Friede Magnusen llegó a Belchite en un coche de alquiler, tras un largo viaje desde Estocolmo. Su corazón palpitaba de emoción al descubrir las antiguas ruinas del pueblo viejo en medio de una extensa llanura. Recordó las descripciones que leyera en la bitácora del viajero, y sintió como si ya hubiera parado por allí antes; como si aquel remoto pueblo español le perteneciera desde la infancia.
Preguntó en un bar por el vecino que había dado la vuelta al mundo, pero nadie supo darle reseña alguna. Preguntó si vivía algún escritor en Belchite, pero nadie tenía constancia de que ningún belchitano fuera escritor. Friede Magnusen empezaba a perder la esperanza de encontrar a su viajero en Belchite. Paladeando un tinto de la tierra, pensaba que cabía la posibilidad de que el viajero escribiera desde algún otro lugar de España, que no residiera en Belchite.
Cuando iba a pagar el vino se le acercó un señor, que se presentó como el médico del pueblo.
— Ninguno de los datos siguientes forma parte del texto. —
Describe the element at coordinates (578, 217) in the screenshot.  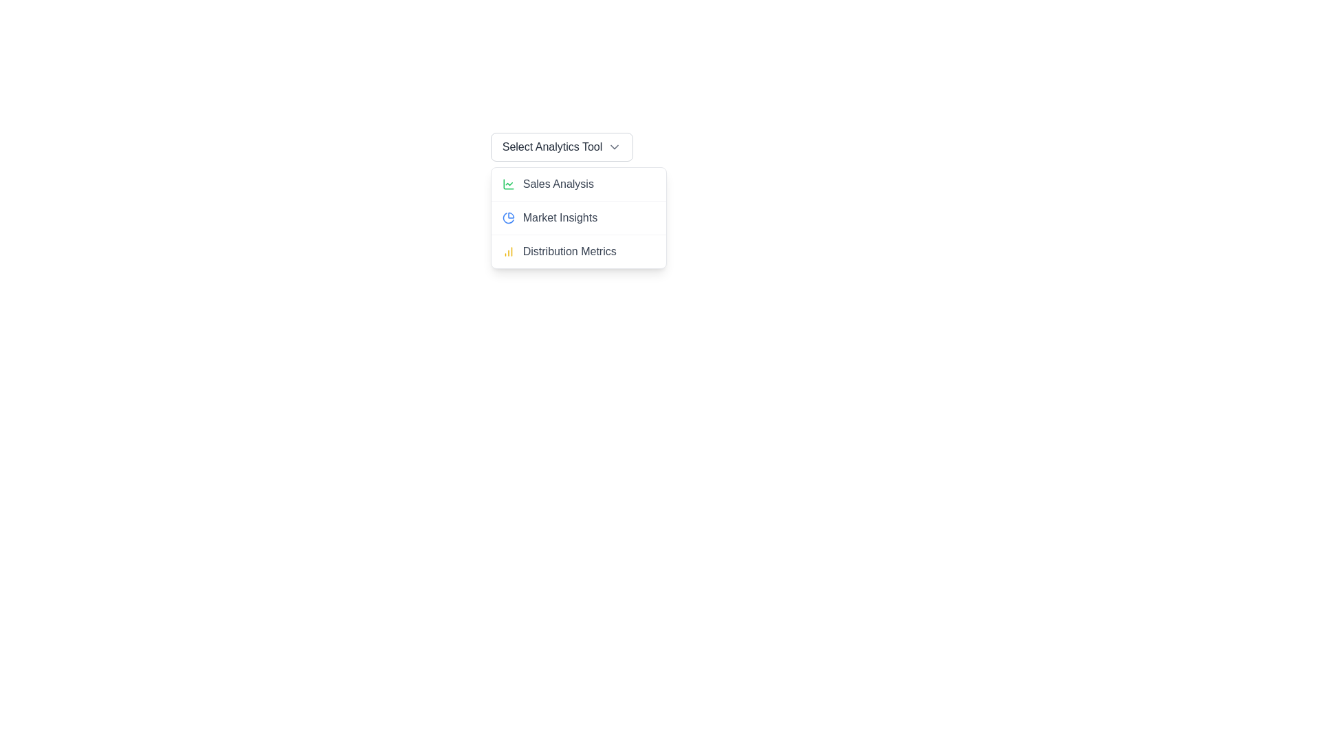
I see `the list item labeled 'Market Insights' in the dropdown menu` at that location.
Había salido un momento de su consulta porque había oído en la sala de espera que sus pacientes comentaban que había llegado un forastero al pueblo, preguntando por un escritor que había dado la vuelta al mundo. Creo saber a quien busca usted. Si tiene la bondad de seguirme -indicó el doctor, que condujo a Friede Magnnusen hasta una casa situada en las inmediaciones del bar. El doctor llamó a la puerta. Una señora abrió y les invitó a pasar. Subieron las escaleras y en el piso de arriba, en una alcoba, Friede Magnusen descubrió a un hombre sentado en una silla de ruedas, escribiendo una página en una bitácora de Internet.
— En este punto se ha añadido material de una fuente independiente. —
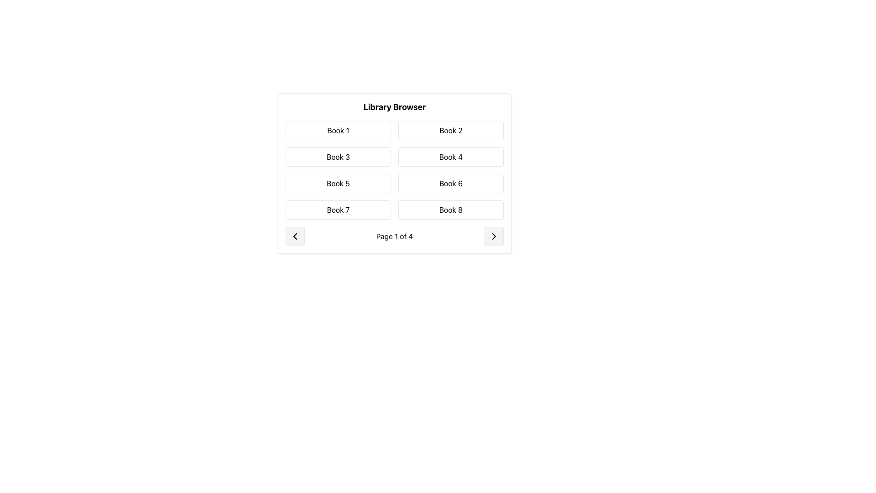 This screenshot has height=493, width=876. What do you see at coordinates (494, 235) in the screenshot?
I see `the rectangular button with rounded corners and a black right-facing chevron arrow in the center` at bounding box center [494, 235].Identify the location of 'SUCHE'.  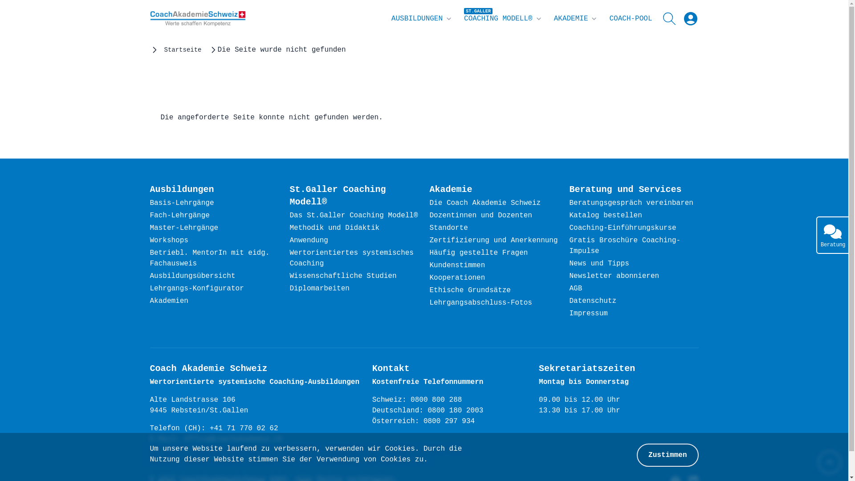
(671, 19).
Friede Magnusen regresó a Estocolmo sin haber persuadido al escritor belchitano de que publicara sus cuentos. Desde aquel primer viaje a Belchite, Friede Magnusen volvió todos los años, consciente de que vivía un sueño en vida al conocer a aquel talendo extraordinario de la Literatura. Friede Magnusen y el escritor belchitano trabaron una gran amistad que duró muchísimos años, incluso más allá de cuando Friede Magnusen no pudo volver a Belchite por encontrarse ya muy mayor y sin fuerzas.
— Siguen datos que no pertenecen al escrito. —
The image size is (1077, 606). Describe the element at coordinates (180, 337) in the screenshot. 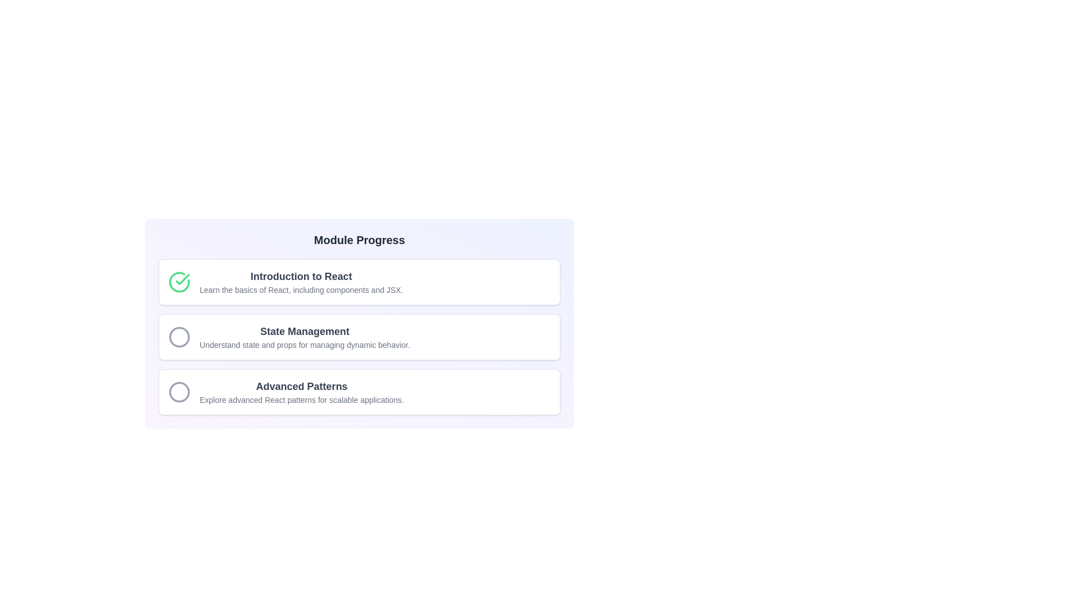

I see `the status indicator icon located within the 'State Management' card, positioned to the far left, representing a pending or inactive state` at that location.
Y cuentan que cuando los compañeros académicos de Friede Magnusen fueron a su despacho a recoger sus efectos personales para entregárselos a su viuda, descubrieron los escritos impresos de todas las bitácoras que había publicado el belchitano, emocionándose ante la lectura de Literatura en estado puro. Y cuentan también que en una reunión secreta, por unanimidad votaron que el premio Nobel de Literatura de aquel año se destinaría al autor anónimo, ése que nunca recibirá las alabanzas ni el reconocimiento de su época, que desde la sombra fantasea y contagia sus emociones a sus pocos lectores; ése autor anónimo que, sin saberla tal vez, contribuye con su granito de Literatura a que la Humanidad se acerque cada día más a la utopía.